* [WHAT YOU HAVE TO DO]: The answer must consist only of the lines from the line with "Viewport: 488px width, 308px height." to the line with "Task: Click the 'NTP server 1:' label", both included, exactly as they stand below.

Stored data entries:
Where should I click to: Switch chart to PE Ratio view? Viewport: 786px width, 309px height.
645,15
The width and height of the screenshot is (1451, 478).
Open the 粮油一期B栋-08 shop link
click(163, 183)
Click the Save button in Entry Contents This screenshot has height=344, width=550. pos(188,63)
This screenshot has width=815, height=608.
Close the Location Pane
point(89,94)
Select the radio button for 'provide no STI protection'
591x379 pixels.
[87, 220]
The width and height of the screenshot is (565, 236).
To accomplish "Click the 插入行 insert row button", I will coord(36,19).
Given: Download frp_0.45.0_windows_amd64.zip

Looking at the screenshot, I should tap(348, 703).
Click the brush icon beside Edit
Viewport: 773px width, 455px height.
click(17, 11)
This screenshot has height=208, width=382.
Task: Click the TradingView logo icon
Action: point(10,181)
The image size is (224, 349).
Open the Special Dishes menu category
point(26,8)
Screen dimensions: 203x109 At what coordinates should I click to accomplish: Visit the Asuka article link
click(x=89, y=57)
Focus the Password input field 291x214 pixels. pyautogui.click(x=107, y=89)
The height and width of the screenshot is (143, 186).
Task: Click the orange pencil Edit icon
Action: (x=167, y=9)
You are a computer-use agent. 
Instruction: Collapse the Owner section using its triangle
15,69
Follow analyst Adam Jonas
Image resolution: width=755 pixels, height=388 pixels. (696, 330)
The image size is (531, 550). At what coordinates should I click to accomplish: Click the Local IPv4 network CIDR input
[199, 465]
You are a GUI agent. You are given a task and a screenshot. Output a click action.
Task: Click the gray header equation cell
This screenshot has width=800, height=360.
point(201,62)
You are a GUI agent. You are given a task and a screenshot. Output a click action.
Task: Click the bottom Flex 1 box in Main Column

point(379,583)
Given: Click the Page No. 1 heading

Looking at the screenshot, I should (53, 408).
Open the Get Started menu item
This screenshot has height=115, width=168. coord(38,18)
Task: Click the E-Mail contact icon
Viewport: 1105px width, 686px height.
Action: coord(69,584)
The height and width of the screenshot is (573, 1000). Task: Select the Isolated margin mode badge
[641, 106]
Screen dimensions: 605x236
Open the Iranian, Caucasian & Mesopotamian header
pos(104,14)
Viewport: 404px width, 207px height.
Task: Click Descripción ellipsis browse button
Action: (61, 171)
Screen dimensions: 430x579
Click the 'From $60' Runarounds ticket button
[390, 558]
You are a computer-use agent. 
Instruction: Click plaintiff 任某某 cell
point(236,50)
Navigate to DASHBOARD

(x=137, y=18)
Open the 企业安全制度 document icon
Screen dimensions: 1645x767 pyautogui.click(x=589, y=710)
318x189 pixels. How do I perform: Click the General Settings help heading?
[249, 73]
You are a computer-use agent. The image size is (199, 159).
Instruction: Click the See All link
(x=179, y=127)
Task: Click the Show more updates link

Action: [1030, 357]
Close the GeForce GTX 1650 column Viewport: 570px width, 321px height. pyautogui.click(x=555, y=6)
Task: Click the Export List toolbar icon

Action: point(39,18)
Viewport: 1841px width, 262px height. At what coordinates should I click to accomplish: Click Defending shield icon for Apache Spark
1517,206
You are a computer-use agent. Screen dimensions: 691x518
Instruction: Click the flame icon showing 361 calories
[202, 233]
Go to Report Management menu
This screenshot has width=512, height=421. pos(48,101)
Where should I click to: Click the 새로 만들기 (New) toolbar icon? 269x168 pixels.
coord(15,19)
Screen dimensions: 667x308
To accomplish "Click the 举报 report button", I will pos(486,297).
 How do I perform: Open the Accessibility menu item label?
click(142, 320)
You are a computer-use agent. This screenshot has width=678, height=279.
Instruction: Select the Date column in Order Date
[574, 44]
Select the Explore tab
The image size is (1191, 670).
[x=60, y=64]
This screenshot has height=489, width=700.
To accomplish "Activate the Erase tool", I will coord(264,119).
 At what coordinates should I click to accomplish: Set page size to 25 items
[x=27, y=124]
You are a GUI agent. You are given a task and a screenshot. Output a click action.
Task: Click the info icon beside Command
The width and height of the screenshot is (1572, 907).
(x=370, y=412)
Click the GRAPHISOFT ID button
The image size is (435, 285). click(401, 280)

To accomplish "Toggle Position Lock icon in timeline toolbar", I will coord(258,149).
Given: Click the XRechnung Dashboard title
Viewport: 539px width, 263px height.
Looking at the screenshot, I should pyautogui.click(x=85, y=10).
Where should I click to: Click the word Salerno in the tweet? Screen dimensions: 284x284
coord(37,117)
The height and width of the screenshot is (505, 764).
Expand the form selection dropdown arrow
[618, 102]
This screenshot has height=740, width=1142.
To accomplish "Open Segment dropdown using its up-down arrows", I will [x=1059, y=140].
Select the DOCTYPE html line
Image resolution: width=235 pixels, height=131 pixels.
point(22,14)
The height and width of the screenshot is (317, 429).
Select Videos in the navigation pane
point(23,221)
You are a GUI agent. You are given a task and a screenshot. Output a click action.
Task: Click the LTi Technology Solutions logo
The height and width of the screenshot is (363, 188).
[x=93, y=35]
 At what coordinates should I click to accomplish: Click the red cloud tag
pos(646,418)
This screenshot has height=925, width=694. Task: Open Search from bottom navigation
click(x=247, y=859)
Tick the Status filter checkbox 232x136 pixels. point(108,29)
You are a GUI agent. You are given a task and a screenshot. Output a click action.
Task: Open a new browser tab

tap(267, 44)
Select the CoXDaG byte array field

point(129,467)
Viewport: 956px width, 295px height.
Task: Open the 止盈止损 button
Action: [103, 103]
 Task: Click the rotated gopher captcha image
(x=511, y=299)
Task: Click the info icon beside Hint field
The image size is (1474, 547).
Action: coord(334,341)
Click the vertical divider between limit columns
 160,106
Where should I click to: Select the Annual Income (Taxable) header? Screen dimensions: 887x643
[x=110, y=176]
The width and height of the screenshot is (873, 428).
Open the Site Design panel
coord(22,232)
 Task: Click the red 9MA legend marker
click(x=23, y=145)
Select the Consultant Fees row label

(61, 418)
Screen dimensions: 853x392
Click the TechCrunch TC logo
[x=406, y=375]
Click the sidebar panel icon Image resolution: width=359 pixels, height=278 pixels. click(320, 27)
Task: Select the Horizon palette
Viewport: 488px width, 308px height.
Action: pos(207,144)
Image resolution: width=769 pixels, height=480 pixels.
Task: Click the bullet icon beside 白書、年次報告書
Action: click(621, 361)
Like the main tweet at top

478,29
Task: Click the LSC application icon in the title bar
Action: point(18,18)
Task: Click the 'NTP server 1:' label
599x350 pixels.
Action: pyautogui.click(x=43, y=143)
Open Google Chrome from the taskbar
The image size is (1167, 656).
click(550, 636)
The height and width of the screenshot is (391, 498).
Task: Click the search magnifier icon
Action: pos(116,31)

* [EXERCISE RESULT]:
Viewport: 488px width, 308px height.
Action: pos(207,144)
Image resolution: width=769 pixels, height=480 pixels.
Task: Click the bullet icon beside 白書、年次報告書
Action: click(621, 361)
Like the main tweet at top

478,29
Task: Click the LSC application icon in the title bar
Action: point(18,18)
Task: Click the 'NTP server 1:' label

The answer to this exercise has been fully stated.